Automotive & transport


Will Self-Driving Trucks Drive Truckies Out of Work?


Imagine an 80-tonne truck hurtling down the freeway with nobody in the drivers seat. Yes, nobody there at all. Is this the future of trucking? If it is then for the people whose livelihoods depend on being a truckie, the future looks rather bleak.

Fans of the self-driving vehicle claim they can potentially save many precious lives – an estimated 1.2 million globally. But self-driving trucks will put a lot more people than that out of work. In the UK, there are 600,000 registered drivers of heavy lorries. In the US alone there are:

•3.5 million truck drivers
•233,000 cab drivers
•330,000 Uber drivers
•660,000 bus drivers.

As a Ford spokesperson said carefully, “we’re eliminating that wage of that human driver”.

In America, being a truckie may appeal to people who have no college degree but want to make a good income. In 2016, a truckie with 3 years’ experience could earn $US57,000. These people work and sleep in their truck and move 10 billion tonnes of freight a year, creating sizeable revenues for their employers of $US762 billion in 2015.

If there was nobody in the cabs, there would certainly be a cost saving. There could also be massive unemployment.

Of course, self-driving trucks must demonstrate they are 100% safe and do not have the leeway given to human drivers. As one start-up founder commented, safety does not depend on the 99% case, but on the 0.00001% of the time “something crazy happens”.

The transition to self-driving trucks on highways will not happen overnight. There are different levels of autonomy and currently there must be a human working alongside the technology (known as level 3). Level 5 is when there is no human at all and this is where the tech companies and owners of trucking businesses get excited. They look forward to truck robots that can drive all the time, with no need for pensions, sick benefits or holiday pay.

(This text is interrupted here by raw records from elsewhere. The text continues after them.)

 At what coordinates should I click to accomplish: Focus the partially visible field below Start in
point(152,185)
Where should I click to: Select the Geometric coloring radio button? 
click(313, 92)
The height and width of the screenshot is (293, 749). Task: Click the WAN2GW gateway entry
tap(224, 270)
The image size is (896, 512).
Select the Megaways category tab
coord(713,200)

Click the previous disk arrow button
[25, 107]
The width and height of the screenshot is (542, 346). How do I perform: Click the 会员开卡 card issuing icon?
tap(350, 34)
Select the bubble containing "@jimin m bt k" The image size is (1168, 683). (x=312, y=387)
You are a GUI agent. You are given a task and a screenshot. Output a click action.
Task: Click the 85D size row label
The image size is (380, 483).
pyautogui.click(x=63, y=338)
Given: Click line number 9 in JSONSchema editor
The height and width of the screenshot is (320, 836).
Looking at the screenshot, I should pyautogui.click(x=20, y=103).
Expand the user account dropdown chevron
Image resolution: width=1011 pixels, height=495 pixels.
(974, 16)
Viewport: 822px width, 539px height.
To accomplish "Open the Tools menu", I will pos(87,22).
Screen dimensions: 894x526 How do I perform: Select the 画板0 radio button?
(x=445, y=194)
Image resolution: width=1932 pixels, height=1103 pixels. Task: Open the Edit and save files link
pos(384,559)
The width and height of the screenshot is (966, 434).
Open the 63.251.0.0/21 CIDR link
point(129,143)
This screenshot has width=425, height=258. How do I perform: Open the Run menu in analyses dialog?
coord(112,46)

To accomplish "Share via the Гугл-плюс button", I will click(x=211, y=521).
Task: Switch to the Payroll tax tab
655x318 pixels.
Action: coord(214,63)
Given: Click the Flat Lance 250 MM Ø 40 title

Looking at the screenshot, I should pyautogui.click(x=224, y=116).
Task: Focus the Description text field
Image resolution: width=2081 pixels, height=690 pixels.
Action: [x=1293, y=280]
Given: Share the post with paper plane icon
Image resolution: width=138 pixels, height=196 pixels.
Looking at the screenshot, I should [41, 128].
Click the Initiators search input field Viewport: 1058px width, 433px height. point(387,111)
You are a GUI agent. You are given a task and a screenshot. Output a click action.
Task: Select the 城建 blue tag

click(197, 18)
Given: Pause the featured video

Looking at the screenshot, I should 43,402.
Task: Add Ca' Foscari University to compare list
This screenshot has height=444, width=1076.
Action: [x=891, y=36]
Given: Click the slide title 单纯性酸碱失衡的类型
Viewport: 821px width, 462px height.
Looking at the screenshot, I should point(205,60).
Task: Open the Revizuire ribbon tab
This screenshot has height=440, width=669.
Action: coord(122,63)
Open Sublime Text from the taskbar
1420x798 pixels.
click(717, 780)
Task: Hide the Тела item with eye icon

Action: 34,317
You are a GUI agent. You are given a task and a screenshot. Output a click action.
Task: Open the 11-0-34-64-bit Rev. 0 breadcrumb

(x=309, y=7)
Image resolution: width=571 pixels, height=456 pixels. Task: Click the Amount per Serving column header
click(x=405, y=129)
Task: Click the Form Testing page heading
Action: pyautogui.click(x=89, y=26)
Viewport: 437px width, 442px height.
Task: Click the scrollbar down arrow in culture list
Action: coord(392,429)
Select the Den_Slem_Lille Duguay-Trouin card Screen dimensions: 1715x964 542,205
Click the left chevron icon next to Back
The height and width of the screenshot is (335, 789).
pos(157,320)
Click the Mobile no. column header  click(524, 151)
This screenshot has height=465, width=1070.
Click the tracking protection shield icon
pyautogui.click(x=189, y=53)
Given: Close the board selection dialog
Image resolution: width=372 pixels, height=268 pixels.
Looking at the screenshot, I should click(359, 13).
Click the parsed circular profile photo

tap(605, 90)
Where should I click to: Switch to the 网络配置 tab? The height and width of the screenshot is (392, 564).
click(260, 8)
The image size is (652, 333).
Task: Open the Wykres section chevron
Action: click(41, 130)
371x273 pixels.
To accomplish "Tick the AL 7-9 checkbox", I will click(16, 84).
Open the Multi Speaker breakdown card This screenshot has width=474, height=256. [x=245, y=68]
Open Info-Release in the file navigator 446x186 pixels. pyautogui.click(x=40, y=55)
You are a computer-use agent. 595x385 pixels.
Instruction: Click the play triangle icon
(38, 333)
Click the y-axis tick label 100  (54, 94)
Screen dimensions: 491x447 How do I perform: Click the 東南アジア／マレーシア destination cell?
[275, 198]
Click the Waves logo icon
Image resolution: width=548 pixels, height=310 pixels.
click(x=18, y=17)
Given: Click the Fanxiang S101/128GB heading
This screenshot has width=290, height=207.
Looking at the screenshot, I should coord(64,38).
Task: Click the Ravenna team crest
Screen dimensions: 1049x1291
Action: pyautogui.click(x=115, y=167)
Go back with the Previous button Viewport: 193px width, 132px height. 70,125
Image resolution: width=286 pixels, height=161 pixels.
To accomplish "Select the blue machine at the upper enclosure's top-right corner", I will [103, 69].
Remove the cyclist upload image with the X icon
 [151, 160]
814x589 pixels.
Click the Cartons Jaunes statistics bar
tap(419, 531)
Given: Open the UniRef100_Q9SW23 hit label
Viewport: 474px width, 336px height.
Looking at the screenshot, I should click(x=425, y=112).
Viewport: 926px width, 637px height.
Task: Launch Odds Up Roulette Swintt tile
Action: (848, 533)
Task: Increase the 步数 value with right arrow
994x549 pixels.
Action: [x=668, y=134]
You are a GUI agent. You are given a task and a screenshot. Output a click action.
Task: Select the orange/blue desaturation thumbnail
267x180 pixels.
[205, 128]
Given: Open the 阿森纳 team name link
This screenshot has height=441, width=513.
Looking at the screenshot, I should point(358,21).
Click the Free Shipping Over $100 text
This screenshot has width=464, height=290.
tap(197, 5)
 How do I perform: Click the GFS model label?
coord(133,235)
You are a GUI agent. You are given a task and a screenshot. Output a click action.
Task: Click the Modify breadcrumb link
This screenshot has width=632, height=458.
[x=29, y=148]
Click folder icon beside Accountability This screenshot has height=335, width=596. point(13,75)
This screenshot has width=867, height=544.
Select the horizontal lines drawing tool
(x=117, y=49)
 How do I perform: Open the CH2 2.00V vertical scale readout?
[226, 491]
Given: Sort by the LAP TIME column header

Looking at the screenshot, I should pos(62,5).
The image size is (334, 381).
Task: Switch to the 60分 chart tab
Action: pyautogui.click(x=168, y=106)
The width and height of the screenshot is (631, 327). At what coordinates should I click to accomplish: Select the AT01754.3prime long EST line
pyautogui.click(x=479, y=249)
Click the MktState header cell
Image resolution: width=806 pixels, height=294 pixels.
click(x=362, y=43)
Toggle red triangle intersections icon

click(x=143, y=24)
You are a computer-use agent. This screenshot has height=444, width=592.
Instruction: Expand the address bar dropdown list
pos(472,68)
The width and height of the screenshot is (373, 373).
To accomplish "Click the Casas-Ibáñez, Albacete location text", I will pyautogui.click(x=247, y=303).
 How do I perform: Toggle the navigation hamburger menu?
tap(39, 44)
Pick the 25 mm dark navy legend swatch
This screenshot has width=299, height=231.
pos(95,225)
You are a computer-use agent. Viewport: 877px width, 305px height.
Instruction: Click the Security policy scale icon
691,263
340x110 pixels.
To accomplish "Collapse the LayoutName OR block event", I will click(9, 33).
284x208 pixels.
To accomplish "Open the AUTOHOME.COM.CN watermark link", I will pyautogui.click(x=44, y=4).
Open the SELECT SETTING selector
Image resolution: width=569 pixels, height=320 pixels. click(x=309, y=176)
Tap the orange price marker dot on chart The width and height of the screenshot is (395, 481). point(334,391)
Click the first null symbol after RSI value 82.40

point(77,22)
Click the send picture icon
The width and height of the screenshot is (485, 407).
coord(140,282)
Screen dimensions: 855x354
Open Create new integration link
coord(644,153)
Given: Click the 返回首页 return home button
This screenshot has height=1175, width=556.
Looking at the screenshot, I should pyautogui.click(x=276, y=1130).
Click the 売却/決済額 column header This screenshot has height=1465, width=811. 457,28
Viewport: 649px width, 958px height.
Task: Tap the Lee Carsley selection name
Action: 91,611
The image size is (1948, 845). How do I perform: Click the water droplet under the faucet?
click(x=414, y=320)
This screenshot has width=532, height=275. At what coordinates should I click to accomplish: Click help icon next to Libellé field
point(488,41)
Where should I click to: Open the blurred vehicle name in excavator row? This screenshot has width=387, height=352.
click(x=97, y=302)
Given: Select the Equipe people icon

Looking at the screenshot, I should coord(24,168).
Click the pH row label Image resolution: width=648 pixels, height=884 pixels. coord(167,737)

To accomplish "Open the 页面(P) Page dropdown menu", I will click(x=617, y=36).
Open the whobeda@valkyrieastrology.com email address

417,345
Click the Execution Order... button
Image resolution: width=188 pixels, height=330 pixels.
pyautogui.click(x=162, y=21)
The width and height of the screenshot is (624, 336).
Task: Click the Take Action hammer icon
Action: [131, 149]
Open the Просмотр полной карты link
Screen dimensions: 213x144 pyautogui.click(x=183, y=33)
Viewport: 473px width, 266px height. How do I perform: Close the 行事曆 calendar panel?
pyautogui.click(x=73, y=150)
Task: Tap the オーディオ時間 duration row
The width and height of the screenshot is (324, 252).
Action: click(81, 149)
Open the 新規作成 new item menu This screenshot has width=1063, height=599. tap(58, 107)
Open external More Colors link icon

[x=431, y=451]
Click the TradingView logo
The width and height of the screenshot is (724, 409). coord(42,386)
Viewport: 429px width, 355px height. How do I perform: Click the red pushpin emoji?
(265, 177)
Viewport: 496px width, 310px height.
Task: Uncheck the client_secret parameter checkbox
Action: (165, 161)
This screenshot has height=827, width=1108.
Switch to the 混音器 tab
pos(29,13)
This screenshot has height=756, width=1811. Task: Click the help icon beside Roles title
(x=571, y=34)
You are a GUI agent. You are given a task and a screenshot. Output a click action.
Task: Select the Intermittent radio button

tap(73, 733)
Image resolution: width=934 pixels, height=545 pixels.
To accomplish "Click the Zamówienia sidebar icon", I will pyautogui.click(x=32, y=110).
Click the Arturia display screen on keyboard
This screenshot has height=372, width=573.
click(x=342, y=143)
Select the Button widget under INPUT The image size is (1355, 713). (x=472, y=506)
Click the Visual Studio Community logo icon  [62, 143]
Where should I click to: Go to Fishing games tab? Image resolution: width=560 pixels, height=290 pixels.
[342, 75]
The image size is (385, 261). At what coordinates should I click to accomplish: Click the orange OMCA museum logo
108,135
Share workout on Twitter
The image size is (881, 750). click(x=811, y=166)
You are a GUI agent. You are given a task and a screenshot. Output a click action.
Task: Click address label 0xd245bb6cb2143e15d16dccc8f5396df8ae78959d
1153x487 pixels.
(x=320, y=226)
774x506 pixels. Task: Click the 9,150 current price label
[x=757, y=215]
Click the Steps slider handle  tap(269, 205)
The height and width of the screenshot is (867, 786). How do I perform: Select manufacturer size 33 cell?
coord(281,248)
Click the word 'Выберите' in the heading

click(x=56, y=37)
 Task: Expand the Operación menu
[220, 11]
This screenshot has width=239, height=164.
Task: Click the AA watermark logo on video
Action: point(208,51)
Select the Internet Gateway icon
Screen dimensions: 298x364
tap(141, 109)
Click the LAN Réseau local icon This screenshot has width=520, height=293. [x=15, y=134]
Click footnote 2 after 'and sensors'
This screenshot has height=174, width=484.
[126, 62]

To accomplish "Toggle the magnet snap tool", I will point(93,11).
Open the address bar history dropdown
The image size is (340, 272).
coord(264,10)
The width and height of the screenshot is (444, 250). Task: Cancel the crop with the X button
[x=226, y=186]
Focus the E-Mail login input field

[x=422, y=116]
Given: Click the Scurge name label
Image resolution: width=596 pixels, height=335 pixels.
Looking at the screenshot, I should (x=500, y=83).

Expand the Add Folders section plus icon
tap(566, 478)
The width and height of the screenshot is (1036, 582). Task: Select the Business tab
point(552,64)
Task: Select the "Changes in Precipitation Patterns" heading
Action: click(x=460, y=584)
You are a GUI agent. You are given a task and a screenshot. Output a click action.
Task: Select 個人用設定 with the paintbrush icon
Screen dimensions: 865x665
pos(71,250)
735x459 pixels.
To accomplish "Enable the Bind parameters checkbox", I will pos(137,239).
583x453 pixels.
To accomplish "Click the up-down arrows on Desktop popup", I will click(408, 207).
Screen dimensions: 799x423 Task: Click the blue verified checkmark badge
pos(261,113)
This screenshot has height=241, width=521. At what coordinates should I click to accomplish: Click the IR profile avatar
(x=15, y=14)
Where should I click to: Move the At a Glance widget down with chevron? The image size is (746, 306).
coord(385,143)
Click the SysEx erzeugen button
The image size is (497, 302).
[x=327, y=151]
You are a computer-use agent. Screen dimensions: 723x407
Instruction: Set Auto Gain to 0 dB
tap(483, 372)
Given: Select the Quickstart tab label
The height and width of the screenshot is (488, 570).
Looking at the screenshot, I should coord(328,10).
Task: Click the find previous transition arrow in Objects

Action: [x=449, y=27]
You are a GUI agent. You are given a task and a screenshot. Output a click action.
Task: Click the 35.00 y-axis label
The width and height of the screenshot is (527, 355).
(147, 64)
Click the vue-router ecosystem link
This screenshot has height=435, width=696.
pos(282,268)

Truckies are afraid, not only for their own future, but for the economic future of the towns that provide petrol stations, restaurants and launderettes. Moreover, self-driving trucks will need very little maintenance (Or it could be more due to greater milleage - Ed).

When Trump said nobody knows America like truckers know America, he said nothing about the robots that could come to know America just as well.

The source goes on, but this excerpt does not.